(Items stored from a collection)
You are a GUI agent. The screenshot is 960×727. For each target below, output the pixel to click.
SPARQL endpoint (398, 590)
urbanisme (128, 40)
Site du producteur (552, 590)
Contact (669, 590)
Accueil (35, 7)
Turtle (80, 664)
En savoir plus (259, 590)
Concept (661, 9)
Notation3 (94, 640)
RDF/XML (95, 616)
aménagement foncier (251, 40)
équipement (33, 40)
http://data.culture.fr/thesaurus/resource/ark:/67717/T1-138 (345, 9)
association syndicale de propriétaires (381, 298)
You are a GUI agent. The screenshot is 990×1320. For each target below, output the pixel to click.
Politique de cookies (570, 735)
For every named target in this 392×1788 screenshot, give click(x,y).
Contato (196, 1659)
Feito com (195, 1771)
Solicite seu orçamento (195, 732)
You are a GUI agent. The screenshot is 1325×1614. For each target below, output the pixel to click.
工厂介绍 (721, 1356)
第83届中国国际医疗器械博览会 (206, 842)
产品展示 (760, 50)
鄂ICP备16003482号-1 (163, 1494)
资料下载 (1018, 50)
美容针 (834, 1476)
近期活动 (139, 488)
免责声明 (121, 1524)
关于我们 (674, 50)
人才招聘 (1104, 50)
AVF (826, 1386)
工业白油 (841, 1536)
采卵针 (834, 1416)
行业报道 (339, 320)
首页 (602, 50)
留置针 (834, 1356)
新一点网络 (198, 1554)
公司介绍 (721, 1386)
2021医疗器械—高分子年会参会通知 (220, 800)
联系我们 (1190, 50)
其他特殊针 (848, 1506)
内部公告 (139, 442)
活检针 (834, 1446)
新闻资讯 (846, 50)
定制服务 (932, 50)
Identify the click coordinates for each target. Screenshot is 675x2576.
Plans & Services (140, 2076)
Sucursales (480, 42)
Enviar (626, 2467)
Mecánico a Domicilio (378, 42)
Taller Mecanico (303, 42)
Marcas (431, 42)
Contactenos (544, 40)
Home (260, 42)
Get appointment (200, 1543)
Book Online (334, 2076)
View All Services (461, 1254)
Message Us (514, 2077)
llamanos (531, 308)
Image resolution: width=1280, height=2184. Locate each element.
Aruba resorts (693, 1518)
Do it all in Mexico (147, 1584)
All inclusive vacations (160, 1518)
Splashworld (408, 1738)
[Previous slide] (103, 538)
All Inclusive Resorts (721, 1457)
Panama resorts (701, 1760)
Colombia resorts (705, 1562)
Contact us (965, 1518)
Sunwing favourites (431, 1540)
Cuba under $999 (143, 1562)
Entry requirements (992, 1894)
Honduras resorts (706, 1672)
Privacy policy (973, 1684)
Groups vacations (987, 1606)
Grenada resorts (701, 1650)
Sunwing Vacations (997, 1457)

Task instructions
Please recast the rows from the start through the line containing "équipement (33, 40)", both ends included, as a Markdown table with the columns "No." and "Entry", leaving out any blank lines.

Response
| No. | Entry |
|---|---|
| 1 | You are a GUI agent. The screenshot is 960×727. For each target below, output the pixel to click. |
| 2 | SPARQL endpoint (398, 590) |
| 3 | urbanisme (128, 40) |
| 4 | Site du producteur (552, 590) |
| 5 | Contact (669, 590) |
| 6 | Accueil (35, 7) |
| 7 | Turtle (80, 664) |
| 8 | En savoir plus (259, 590) |
| 9 | Concept (661, 9) |
| 10 | Notation3 (94, 640) |
| 11 | RDF/XML (95, 616) |
| 12 | aménagement foncier (251, 40) |
| 13 | équipement (33, 40) |